It was in the Calderwood Courtyard where we were to catch just a few of Paris’s chefs-d’œuvres of the time, paintings during inspiring performances by musicians with Crescendo Productions at Harvard Museums. Gazing at Monet, Toulouse-Lautrec, and Gauguin before and after hearing Debussy and Ravel at Sunday afternoon’s rendezvous, what might have meant the most was an escape from our burgeoning globalization. Renne Hemsing, Renana Gutman, and Guy Fishman believably played a way back to Paris and that age.

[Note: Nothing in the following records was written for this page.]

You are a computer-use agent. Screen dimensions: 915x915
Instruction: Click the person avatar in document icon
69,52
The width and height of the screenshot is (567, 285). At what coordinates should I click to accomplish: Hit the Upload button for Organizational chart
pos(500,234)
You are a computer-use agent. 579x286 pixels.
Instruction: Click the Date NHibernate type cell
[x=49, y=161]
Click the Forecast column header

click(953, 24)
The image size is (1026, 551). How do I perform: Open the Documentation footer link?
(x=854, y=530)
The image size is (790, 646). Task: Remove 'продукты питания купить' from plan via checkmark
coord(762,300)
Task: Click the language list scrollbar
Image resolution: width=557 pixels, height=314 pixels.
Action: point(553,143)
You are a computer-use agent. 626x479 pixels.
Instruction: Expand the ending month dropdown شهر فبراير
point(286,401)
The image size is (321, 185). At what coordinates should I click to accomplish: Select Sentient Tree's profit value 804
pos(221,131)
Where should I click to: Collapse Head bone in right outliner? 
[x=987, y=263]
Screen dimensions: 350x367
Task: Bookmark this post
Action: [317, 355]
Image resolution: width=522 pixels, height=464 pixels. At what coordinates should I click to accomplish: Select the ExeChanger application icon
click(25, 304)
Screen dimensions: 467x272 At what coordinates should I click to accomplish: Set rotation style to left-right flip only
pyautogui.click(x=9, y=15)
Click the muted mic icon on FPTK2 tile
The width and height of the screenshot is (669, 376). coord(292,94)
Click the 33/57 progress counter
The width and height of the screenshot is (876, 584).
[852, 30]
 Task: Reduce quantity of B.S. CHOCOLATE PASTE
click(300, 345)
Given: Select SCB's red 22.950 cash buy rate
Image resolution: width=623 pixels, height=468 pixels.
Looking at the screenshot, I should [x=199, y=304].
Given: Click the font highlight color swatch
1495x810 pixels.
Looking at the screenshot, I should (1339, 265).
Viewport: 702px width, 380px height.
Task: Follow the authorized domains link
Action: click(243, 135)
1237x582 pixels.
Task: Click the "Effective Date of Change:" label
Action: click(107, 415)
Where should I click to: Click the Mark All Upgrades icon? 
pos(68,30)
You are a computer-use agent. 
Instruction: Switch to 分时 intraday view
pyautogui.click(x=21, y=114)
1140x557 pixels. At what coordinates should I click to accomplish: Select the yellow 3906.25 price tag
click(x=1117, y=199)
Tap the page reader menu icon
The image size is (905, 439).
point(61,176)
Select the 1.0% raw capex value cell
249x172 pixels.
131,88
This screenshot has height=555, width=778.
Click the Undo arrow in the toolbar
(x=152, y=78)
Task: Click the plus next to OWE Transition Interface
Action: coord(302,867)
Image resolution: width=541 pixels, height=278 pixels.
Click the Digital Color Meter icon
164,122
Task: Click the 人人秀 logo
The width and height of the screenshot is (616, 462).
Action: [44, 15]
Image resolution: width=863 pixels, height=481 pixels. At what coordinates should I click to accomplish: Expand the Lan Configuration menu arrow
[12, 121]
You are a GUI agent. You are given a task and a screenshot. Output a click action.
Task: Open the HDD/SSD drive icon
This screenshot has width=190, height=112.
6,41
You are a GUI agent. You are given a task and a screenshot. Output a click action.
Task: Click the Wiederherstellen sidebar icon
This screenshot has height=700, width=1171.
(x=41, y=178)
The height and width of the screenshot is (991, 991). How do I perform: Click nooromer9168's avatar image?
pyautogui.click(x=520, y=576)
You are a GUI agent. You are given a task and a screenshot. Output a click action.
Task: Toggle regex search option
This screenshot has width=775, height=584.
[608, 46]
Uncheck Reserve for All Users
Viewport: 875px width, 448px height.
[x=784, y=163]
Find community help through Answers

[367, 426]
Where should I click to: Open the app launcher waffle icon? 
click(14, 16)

A Fishman-Gutman duo first called upon Claude Debussy with his 1915 Sonata for Cello and Piano in this collaboration of cultural site, music, and more. A white “light-filled Calderwood Courtyard” modeled after a 16th-century Italian façade suggested the international styles and borrowings of La Belle Époque. Debussy’s own proclamation to Paris’s elite poets and artists mirrored the vastness of the late 19th -to early 20th-century reach by singling out a chord, once destined to resolve to the home note, now free to go anywhere.
The cello-piano duo entranced—it was Paris like no other time in its history. This duo, this Debussy, together their vaporizing and solidifying the episodic often with winks, the surges often followed with a polite gesture, would re-find that nouvel esprit. The slow Prologue, the moderately animated Sérénade, and the nervous Finale with the duo’s always alert sensibility came to palatial life.
Calderwood Courtyard saw all its temporary seats and those at the tables further back taken, folks peering down from the surrounding balconies, others strolling about. Both an accompanying continuous dull murmur and occasional sharp noise from museum-goers, along with the acoustics somewhat interfered with the duo’s immaculate vision.
A Hemsing-Gutman duo next called upon Claude Debussy with his 1917 Sonata for Violin and Piano in G Minor. Unlike the lower sounds of the cello, the higher ones of the violin made much more of their way through to the ear and imagination. The violin-piano duo intimately breathed the sometimes-moody Debussy. Other times, Hemsing-Gutman affectionately motioned the fantastic, animated side of le musicien francais as Debussy became to be known.
Overcoming the museum’s slight background hubbub, Hemsing, Fishman, and Gutman placed the museum’s crowd of Belle Époque seekers in the midst of Maurice Ravel’s Trio for Piano, Violin, and Cello in A Minor from 1914. These three rendered a vivid representation. Formalistically drawn lines, splendorously colored, all of Ravel’s oeuvre became lifelike with these three players so finely attuned to each other. The zortziko dance rhythm from the Basque region of France and Spain, a touch of Vienna-inspired La Valse, Pantoum, a Malaysian verse form and the title of the second movement, and other global traces of influence sent cues of our time and world widening reach. All this was magnified though the crystal-clear lens of Hemsing, Fishman, and Gutman.
Such is the appeal of this music created at a time of contradictions and mysteries, no other time or music like it. All said and done, walking into the sunlight of Sunday afternoon felt much like being back in the City of Light (Ville Lumière).
Trio members selected three paintings to reflect upon: Claude Monet’s Charing Cross Bridge: Fog on the Thames 1903, Henri de Toulouse-Lautrec’s The Hangover [Suzanne Valadon] 1887-89, and Paul Gaugin’s Poèmes Barbares 1896. As to my own thinking, the musicians failed to make any real connections between the paintings and the music in their introductions.